> _TASK BRIEF_
Reproduce all of the items below word for word, line by line.

****************************************

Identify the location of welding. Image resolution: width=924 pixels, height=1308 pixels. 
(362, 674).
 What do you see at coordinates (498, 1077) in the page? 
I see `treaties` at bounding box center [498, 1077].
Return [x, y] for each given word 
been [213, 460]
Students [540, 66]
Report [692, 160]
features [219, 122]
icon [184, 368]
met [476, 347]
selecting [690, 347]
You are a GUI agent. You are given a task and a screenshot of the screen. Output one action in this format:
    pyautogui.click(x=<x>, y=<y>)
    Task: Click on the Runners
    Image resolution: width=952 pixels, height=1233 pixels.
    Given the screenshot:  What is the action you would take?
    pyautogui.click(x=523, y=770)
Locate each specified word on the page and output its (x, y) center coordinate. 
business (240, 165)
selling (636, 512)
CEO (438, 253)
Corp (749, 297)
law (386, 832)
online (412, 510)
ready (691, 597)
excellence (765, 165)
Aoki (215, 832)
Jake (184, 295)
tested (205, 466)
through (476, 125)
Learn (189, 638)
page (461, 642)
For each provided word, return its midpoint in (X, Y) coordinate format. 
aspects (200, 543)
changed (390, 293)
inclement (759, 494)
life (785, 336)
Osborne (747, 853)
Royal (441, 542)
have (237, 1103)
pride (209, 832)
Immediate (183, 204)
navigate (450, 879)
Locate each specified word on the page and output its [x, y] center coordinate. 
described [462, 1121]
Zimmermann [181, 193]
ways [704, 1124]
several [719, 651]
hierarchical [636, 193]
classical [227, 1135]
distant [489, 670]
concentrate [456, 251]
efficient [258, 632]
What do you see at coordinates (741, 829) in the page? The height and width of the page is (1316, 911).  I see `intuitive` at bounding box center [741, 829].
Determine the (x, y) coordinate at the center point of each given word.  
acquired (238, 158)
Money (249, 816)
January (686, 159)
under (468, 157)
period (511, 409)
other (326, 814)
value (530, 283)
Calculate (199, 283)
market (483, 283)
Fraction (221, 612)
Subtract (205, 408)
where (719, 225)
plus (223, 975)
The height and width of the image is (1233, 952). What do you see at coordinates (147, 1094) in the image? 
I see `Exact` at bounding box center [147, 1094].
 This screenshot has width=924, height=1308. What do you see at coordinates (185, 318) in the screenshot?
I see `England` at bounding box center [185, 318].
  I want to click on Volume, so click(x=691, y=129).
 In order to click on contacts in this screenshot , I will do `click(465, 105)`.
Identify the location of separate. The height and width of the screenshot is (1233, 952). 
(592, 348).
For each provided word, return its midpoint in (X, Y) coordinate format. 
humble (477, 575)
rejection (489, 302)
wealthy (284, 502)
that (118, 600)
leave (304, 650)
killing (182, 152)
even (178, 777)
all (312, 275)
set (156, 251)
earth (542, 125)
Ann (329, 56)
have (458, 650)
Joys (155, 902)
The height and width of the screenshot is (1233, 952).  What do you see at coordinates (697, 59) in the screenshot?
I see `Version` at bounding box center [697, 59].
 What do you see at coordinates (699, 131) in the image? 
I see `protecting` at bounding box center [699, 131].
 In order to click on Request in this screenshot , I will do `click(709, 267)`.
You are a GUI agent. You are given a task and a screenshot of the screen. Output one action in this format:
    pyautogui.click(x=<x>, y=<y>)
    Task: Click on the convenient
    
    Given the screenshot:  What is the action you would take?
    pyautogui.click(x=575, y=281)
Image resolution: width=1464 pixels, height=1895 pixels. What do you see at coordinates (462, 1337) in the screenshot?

****************************************

> _RESPONSE BELOW_
Identify the location of welding. Image resolution: width=924 pixels, height=1308 pixels. 
(362, 674).
 What do you see at coordinates (498, 1077) in the page? 
I see `treaties` at bounding box center [498, 1077].
Return [x, y] for each given word 
been [213, 460]
Students [540, 66]
Report [692, 160]
features [219, 122]
icon [184, 368]
met [476, 347]
selecting [690, 347]
You are a GUI agent. You are given a task and a screenshot of the screen. Output one action in this format:
    pyautogui.click(x=<x>, y=<y>)
    Task: Click on the Runners
    Image resolution: width=952 pixels, height=1233 pixels.
    Given the screenshot:  What is the action you would take?
    pyautogui.click(x=523, y=770)
Locate each specified word on the page and output its (x, y) center coordinate. 
business (240, 165)
selling (636, 512)
CEO (438, 253)
Corp (749, 297)
law (386, 832)
online (412, 510)
ready (691, 597)
excellence (765, 165)
Aoki (215, 832)
Jake (184, 295)
tested (205, 466)
through (476, 125)
Learn (189, 638)
page (461, 642)
For each provided word, return its midpoint in (X, Y) coordinate format. 
aspects (200, 543)
changed (390, 293)
inclement (759, 494)
life (785, 336)
Osborne (747, 853)
Royal (441, 542)
have (237, 1103)
pride (209, 832)
Immediate (183, 204)
navigate (450, 879)
Locate each specified word on the page and output its [x, y] center coordinate. 
described [462, 1121]
Zimmermann [181, 193]
ways [704, 1124]
several [719, 651]
hierarchical [636, 193]
classical [227, 1135]
distant [489, 670]
concentrate [456, 251]
efficient [258, 632]
What do you see at coordinates (741, 829) in the page? The height and width of the page is (1316, 911).  I see `intuitive` at bounding box center [741, 829].
Determine the (x, y) coordinate at the center point of each given word.  
acquired (238, 158)
Money (249, 816)
January (686, 159)
under (468, 157)
period (511, 409)
other (326, 814)
value (530, 283)
Calculate (199, 283)
market (483, 283)
Fraction (221, 612)
Subtract (205, 408)
where (719, 225)
plus (223, 975)
The height and width of the image is (1233, 952). What do you see at coordinates (147, 1094) in the image? 
I see `Exact` at bounding box center [147, 1094].
 This screenshot has width=924, height=1308. What do you see at coordinates (185, 318) in the screenshot?
I see `England` at bounding box center [185, 318].
  I want to click on Volume, so click(x=691, y=129).
 In order to click on contacts in this screenshot , I will do `click(465, 105)`.
Identify the location of separate. The height and width of the screenshot is (1233, 952). 
(592, 348).
For each provided word, return its midpoint in (X, Y) coordinate format. 
humble (477, 575)
rejection (489, 302)
wealthy (284, 502)
that (118, 600)
leave (304, 650)
killing (182, 152)
even (178, 777)
all (312, 275)
set (156, 251)
earth (542, 125)
Ann (329, 56)
have (458, 650)
Joys (155, 902)
The height and width of the screenshot is (1233, 952).  What do you see at coordinates (697, 59) in the screenshot?
I see `Version` at bounding box center [697, 59].
 What do you see at coordinates (699, 131) in the image? 
I see `protecting` at bounding box center [699, 131].
 In order to click on Request in this screenshot , I will do `click(709, 267)`.
You are a GUI agent. You are given a task and a screenshot of the screen. Output one action in this format:
    pyautogui.click(x=<x>, y=<y>)
    Task: Click on the convenient
    
    Given the screenshot:  What is the action you would take?
    pyautogui.click(x=575, y=281)
Image resolution: width=1464 pixels, height=1895 pixels. What do you see at coordinates (462, 1337) in the screenshot?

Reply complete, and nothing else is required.